I was able to solve this. I was then curious to know whether convergence is necessarily monotonic.
Using $f = 1$ (the constant function), I observed that $\|f\|_p = \mu(X)^{1/p}$, so $\|f\|_p \uparrow \|f\|_{\infty}$ if $0 < \mu(X) \leq 1$, whereas $\|f\|_p \downarrow \|f\|_{\infty}$ if $\mu(X) \geq 1$. Therefore monotonic convergence in either direction is certainly possible.
By experimenting with step functions of the form $a\chi_{[0, \alpha]} + b \chi_{(\alpha, \beta]}$, I was able to find an example where convergence is not monotonic: for this example, as $p$ increased, initially $\|f\|_p$ decreased, then subsequently increased to converge to $\|f\|_{\infty}$. However, I was only able to find such an example when the sum of the interval lengths exceeded $1$ (i.e. $\mu(X) > 1$)
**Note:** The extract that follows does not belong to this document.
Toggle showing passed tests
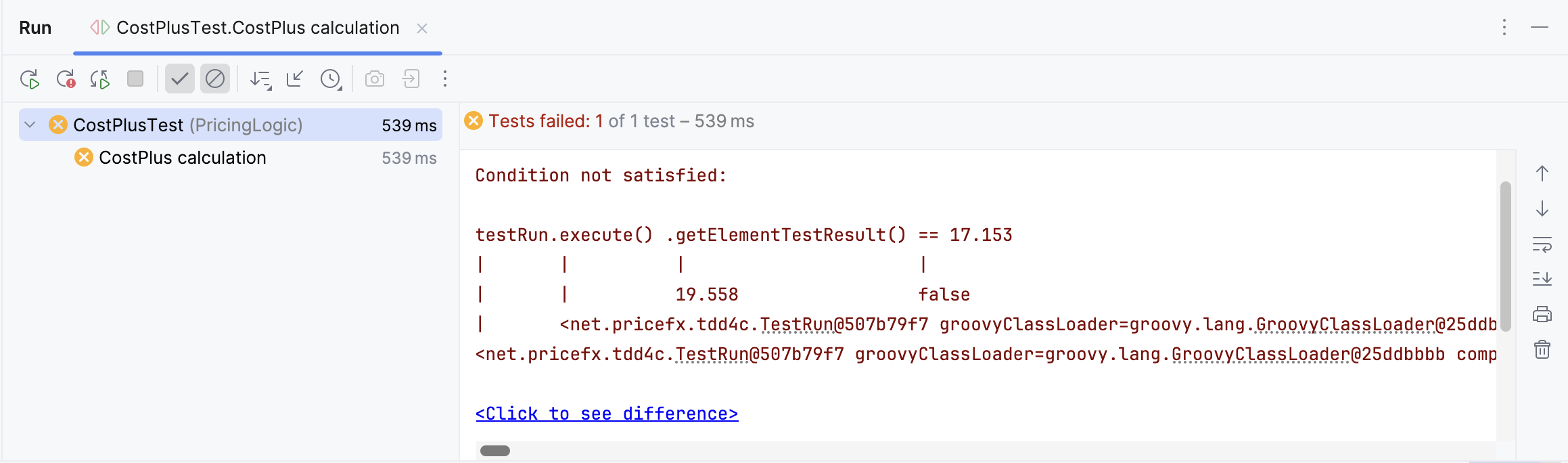The image size is (1568, 463). (x=179, y=79)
I have not found a nonmonotonic example where $X$ is an interval of length $1$ or smaller, even by writing a Matlab script to generate random step functions on this interval. In all cases, $\|f\|_p \uparrow \|f\|_{\infty}$ when $X = [0,1]$.
This leads me to speculate that
If $\mu(X) \leq 1$, then $\|f\|_p \uparrow \|f\|_{\infty}$ as $p \to \infty$.
To prove this, it would suffice to show that $1 \leq p < q < \infty$ implies $\|f\|_p \leq \|f\|_q$ when $\mu(X) \leq 1$. But I haven't been able to show this. Is it true?
I know that for any finite measure space, $p \leq q$ implies $\mathcal L^q \subset \mathcal L^p$, but that doesn't necessarily mean that $\|f\|_p \leq \|f\|_q$ (at least if $\mu(X) > 1$), as my examples have shown.
My guess is that there is some clever Hölder inequality manipulation which will give me what I want, but I haven't spotted it yet.